This pregnancy has been so incredibly different than my pregnancy with Sadie. Not just because this dude kept me sick for 23 weeks, made it hard to breathe by 20 weeks, and is now giving me the worst heartburn I've ever had. Aside from me feeling slightly like death many days, this has been such a smooth and calm pregnancy.
When I first found out I was pregnant with Sadie, I checked for blood several times a day, almost expecting to miscarry. Then I got horrible pains in my side that took a couple ultrasounds to diagnose. (Turned out to be cysts). I emotionally distanced myself from the pregnancy until around 20ish weeks. I had a lot of guilt when I finally did connect with her. I cried a lot. I stressed a lot.
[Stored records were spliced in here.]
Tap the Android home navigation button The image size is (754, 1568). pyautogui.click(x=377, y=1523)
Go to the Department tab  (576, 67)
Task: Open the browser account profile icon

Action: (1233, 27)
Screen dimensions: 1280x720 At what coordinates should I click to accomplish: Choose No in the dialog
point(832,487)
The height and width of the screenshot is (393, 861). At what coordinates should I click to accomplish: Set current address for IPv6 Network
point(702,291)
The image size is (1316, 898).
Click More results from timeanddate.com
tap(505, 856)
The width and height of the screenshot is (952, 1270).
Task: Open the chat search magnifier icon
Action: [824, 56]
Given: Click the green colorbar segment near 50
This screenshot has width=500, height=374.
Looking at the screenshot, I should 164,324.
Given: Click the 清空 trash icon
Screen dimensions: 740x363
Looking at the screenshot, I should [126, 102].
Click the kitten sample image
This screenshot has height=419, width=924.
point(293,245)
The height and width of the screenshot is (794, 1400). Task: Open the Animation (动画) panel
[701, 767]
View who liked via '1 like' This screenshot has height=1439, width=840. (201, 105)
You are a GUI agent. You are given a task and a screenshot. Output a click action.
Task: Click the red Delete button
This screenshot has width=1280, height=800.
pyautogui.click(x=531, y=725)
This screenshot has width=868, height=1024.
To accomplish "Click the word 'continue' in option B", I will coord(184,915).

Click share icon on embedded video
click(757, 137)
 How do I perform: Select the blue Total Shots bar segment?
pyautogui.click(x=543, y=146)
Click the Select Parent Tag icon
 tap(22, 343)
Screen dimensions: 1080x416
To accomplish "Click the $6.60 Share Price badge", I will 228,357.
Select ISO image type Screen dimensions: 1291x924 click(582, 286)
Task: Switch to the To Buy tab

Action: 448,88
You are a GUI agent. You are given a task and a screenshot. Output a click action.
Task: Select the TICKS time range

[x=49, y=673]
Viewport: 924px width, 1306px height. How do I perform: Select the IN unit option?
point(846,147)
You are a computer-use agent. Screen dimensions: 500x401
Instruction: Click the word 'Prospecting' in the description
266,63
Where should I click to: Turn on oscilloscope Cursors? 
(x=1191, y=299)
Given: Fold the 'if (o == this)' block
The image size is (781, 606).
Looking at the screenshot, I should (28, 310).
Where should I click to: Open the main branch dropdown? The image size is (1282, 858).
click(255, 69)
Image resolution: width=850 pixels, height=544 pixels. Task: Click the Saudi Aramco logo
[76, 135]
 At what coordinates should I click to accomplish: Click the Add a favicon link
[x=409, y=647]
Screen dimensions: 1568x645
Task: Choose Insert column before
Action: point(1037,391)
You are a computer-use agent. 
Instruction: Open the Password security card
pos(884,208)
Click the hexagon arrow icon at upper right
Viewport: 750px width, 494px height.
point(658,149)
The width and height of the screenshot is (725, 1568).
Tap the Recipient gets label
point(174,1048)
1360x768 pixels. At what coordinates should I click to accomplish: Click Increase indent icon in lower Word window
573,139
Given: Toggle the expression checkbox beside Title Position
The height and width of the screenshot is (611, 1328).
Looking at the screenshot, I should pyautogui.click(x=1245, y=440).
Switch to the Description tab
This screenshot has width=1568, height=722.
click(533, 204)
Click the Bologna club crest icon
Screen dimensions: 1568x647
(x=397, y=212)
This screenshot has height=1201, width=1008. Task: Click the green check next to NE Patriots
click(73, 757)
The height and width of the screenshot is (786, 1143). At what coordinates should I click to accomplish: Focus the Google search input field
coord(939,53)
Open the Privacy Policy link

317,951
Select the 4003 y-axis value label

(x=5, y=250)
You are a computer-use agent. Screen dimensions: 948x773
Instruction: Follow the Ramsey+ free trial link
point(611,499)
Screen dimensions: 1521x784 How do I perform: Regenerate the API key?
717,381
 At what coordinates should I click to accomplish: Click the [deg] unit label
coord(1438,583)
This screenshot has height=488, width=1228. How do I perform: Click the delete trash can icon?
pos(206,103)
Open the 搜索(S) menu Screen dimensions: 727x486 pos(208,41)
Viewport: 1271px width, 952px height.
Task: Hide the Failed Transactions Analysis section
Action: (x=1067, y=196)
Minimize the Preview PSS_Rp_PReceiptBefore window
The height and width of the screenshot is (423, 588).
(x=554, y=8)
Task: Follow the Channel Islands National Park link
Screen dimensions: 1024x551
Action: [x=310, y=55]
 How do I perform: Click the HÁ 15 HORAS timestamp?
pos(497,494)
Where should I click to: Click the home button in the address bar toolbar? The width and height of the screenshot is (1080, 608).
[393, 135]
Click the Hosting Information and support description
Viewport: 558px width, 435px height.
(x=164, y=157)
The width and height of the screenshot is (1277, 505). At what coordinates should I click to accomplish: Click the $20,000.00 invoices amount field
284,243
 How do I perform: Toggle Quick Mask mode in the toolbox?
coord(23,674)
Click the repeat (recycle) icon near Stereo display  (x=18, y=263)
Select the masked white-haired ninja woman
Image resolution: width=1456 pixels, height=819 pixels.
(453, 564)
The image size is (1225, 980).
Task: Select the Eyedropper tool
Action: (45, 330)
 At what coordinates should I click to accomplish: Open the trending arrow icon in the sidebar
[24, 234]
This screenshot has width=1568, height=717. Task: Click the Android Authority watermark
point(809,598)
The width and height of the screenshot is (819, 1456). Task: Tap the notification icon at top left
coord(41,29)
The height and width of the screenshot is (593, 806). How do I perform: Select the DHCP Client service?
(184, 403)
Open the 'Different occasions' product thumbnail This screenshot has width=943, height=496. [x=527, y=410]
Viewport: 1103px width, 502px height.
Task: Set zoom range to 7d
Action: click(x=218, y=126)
I woke up in the middle of the night several times to sneak into the living room and check for her heartbeat on my doppler. I panicked anytime I didn't feel her every hour. We had a scare in her 28 week ultrasound when she seemed to have too much fluid on her brain. We went through several blood tests to find answers. She was flipped the wrong way. She had too much fluid. When we hit 33 weeks, I was pretty much in panic mode every day doing multiple kick counts and praying endlessly that this pregnancy wouldn't have the same outcome. Though it was physically an easy pregnancy, it was emotionally draining.
This time around, I don't stress often. I have a doppler, but only used it a few times in the beginning. I haven't cried once about the fear of losing this baby. I don't feel guilt over being excited about him. I had one slight worry over not feeling enough movement, but it ended quickly. All his ultrasounds have shown everything looking perfect. He's flipped the right way. He has a normal amount of fluid. I don't panic over every little pain. I thought the other day, "Wow this pregnancy has been really calm and smooth. Nothing like Sadie's. Way more like.. Madelyn's.."
Then cue the panic that's been absent the past 7 months.
Suddenly I realized that I worried about losing Sadie the whole pregnancy, and I kept her. I didn't worry about losing Madelyn, and I did lose her. And now here I was, not worrying about losing the baby again. I'm stupid and a little superstitious, and suddenly I could see all these similarities between the two pregnancies. Then the worry came in. Madelyn was due about 2 weeks before this guy. All the dates and milestones have lined up with what I had before. It didn't help that this weekend was conference weekend. It was during the Saturday morning session of general conference 3 years ago that I can remember feeling the last really big movement from Madelyn. It's hard, but I always associate spring conference with that. I laid on the couch during the morning session yesterday doing kick counts and trying not to overthink. He moved more than plenty all day yesterday, but I still had that pit in my stomach.
Nathan let me sleep in this morning. I woke up around 9, rolled over and was scrolling through my phone when I realized I hadn't felt the baby move yet. He usually wakes up right as I do, and that familiar feeling of panic and fear swept over me. I lay there for a second before whispering to Heavenly Father that I was scared, and I didn't want to be. I didn't want this peaceful pregnancy to turn into what I had before. I felt as if I might cry, when I suddenly got a big kick to my side. I couldn't help but smile. I felt my heavenly father's love for me, and I felt the sweet spirits of both Madelyn and this new guy coming to us. I felt peace that everything would be okay.
I went onto spend the day listening to words of comfort and peace from the leaders of my church. They filled me with more comfort, and I knew, no matter what, I'd be okay. As I type this, my new little boyfriend is kicking away and I can't help but feel that I am going to get to know those little feet very well over the next few years.